### Excerpt to read
December 18, 2003
No sleep, just excitement.
It seems as if the pregnancy is in full force now. She's got many of the usual symptoms: hyper-sensitive to smells, only wants to eat bland food, nausea, up in the middle of the night to eat (I cooked her eggs the first time, got the cottage cheese twice since). Her appetite is raging, yet it's hard for her to eat much. Cruel irony. Yet oatmeal might as well be manna. Weird.
The nurse thinks she's at least six weeks. A friend who is a midwife thinks more like 10, based on her symptoms. January 7 is the big day: the first sonogram, and we'll know better what timeframe we're looking at. Assuming all goes well then, we've decided that's when we're going to let the news out. For now it's a very short list. Michelle's family and just a couple friends. It's been impossibly hard not to tell my family, but after my sister's many miscarriages, and a particularly painful one recently, we decided it was best to keep it from them until after Christmas. My parents will probably stop for a visit around New Year's, so hopefully we'll be able to drop the bomb on them in person. I can only imagine their faces. Yet we're keenly aware of the all-to-high probablity of a miscarriage, so we're praying and waiting until the sonogram to find out more. "Photographic evidence," as I like to say: I'm pretty sure I'll cry. A lot.
For better or worse, there will be a lot to keep us busy until sonogram day. Michelle should be boarding a plane for Philadelphia right about now, and the dog and I will follow her with the car tomorrow. We're spending the holidays with her family at her sister's house. Oh by the way: her sister is pregnant with twins! Michelle's parents will go from having one grandchild to 4. When it rains...

Saved entries
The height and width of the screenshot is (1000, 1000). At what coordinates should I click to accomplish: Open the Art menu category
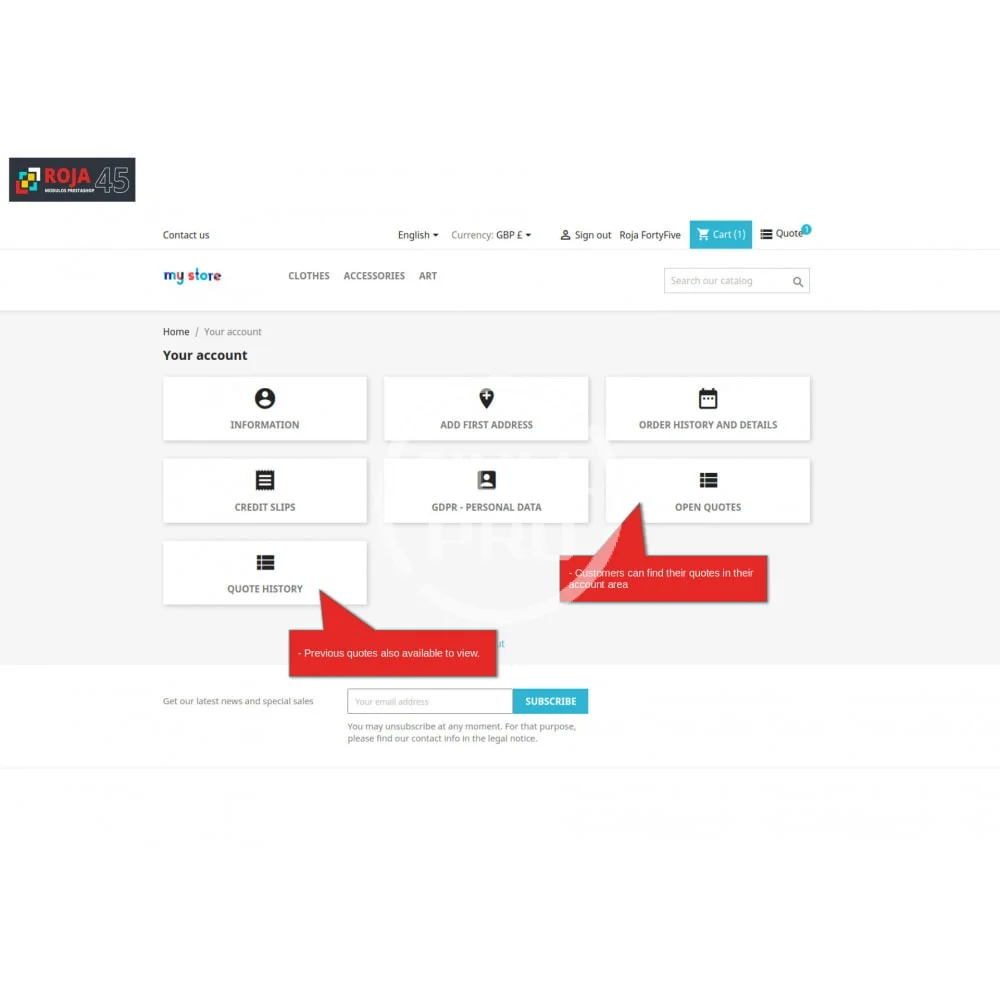tap(428, 276)
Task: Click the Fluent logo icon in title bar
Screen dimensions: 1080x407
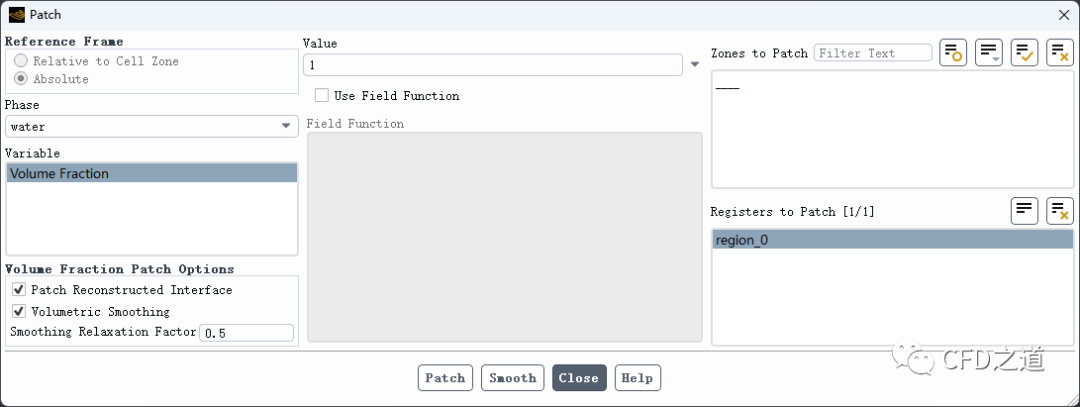Action: 17,14
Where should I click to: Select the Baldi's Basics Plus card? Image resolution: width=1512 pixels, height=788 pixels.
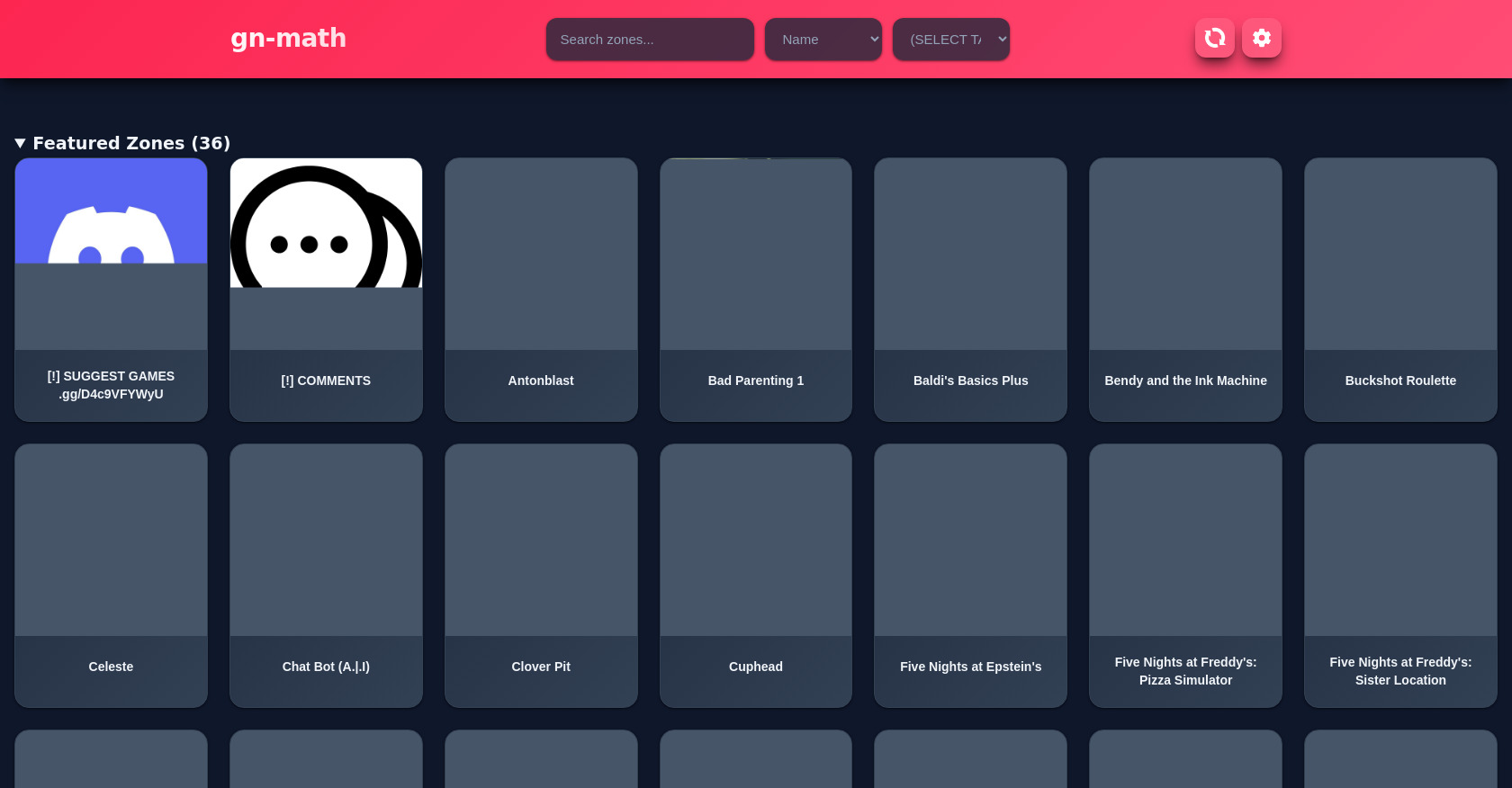pyautogui.click(x=970, y=289)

### Tasks for this exercise
1 - Summarize the pregnancy journal in two sentences.
2 - Copy out the pregnancy journal word for word between "For better or" and "When it rains...", inclusive.
3 - Resume the pregnancy journal from the point where it stops.

### Outputs in order
1 - Michelle is having strong pregnancy symptoms, and the first sonogram on January 7 should show how far along she is, after which the couple plans to share the news. Until then only Michelle's family and a couple of friends know, and the couple is heading to Philadelphia to spend the holidays with her family at her sister's house, where her sister is pregnant with twins.

2 -
For better or worse, there will be a lot to keep us busy until sonogram day. Michelle should be boarding a plane for Philadelphia right about now, and the dog and I will follow her with the car tomorrow. We're spending the holidays with her family at her sister's house. Oh by the way: her sister is pregnant with twins! Michelle's parents will go from having one grandchild to 4. When it rains...

3 -
So we'll spend the holidays visiting various relatives, doing our best to hold back the big news and trying not to throw up. For most of us, instead of holiday feasts there will be nibbles off a triscuit or perhaps some eggs. Most of her extended family is aware that she has health issues, and fortunately most if not all are unaware of her usual symptoms and needs, so it won't be too hard to blame all the pregnancy weirdness on general bad health. I'm sure there will be suspicions from the savvy.
We'll be up north until the 29th and drive down to be home for my 27th birthday. I want nothing but a healthy baby and wife. And perhaps a bit more financial security, but God is faithful and wise: we trust Him to take care of all of our needs and bless us in His good time.
I can hardly sleep, or even think straight during the day, and it's not the midnight feedings. The first couple of days I was stressing out, as they say. If you would have asked me, I would have said I'm excited and scared, and my body was saying the same thing: acid churning in my stomach, my left eyelid twitching every twenty minutess. Thankfully that's subsided.
There is far too much to think and dream about. We're both awake in the middle of the night, so we lie there dreaming together, checking in on eachothers hopes and fears. I can only assume my fears are natural: I'm afraid that we'll lose the baby. I'm afraid of a difficult pregnancy. I'm afraid of a complicated delivery. I'm afraid of being unable to afford all of this. I'm afraid of how my sister will react, after trying so long and losing so many babies and wanting it so bad.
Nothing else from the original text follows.